Dataset items
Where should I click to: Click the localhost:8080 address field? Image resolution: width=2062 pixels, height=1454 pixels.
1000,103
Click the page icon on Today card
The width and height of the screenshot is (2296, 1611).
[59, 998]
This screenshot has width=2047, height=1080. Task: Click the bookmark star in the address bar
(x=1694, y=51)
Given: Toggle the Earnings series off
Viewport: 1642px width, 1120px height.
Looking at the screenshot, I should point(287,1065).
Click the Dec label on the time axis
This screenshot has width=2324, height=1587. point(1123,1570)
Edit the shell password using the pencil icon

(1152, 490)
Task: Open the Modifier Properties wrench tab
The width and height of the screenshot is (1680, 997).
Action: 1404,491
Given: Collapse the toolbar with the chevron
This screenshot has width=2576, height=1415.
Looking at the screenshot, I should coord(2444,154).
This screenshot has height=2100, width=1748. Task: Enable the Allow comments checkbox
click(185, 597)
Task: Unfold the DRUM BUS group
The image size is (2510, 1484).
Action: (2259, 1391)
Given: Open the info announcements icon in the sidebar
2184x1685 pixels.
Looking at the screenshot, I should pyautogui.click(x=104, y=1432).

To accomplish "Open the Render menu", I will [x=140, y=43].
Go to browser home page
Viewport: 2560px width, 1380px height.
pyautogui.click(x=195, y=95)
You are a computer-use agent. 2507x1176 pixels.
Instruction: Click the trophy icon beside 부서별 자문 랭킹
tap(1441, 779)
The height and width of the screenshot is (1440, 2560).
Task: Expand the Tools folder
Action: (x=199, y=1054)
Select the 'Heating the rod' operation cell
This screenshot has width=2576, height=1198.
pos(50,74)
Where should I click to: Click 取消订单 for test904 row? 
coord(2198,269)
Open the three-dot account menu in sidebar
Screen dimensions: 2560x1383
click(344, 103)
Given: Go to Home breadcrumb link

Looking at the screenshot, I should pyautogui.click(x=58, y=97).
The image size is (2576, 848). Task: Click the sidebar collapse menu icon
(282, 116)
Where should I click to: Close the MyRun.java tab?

● **Your goal**
A verbatim copy of every entry is needed.

● **Result for this exercise**
Where should I click to: Click the localhost:8080 address field? Image resolution: width=2062 pixels, height=1454 pixels.
1000,103
Click the page icon on Today card
The width and height of the screenshot is (2296, 1611).
[59, 998]
This screenshot has width=2047, height=1080. Task: Click the bookmark star in the address bar
(x=1694, y=51)
Given: Toggle the Earnings series off
Viewport: 1642px width, 1120px height.
Looking at the screenshot, I should point(287,1065).
Click the Dec label on the time axis
This screenshot has width=2324, height=1587. point(1123,1570)
Edit the shell password using the pencil icon

(1152, 490)
Task: Open the Modifier Properties wrench tab
The width and height of the screenshot is (1680, 997).
Action: 1404,491
Given: Collapse the toolbar with the chevron
This screenshot has width=2576, height=1415.
Looking at the screenshot, I should coord(2444,154).
This screenshot has height=2100, width=1748. Task: Enable the Allow comments checkbox
click(185, 597)
Task: Unfold the DRUM BUS group
The image size is (2510, 1484).
Action: (2259, 1391)
Given: Open the info announcements icon in the sidebar
2184x1685 pixels.
Looking at the screenshot, I should pyautogui.click(x=104, y=1432).

To accomplish "Open the Render menu", I will [x=140, y=43].
Go to browser home page
Viewport: 2560px width, 1380px height.
pyautogui.click(x=195, y=95)
You are a computer-use agent. 2507x1176 pixels.
Instruction: Click the trophy icon beside 부서별 자문 랭킹
tap(1441, 779)
The height and width of the screenshot is (1440, 2560).
Task: Expand the Tools folder
Action: (x=199, y=1054)
Select the 'Heating the rod' operation cell
This screenshot has width=2576, height=1198.
pos(50,74)
Where should I click to: Click 取消订单 for test904 row? 
coord(2198,269)
Open the three-dot account menu in sidebar
Screen dimensions: 2560x1383
click(344, 103)
Given: Go to Home breadcrumb link

Looking at the screenshot, I should pyautogui.click(x=58, y=97).
The image size is (2576, 848). Task: Click the sidebar collapse menu icon
(282, 116)
Where should I click to: Close the MyRun.java tab?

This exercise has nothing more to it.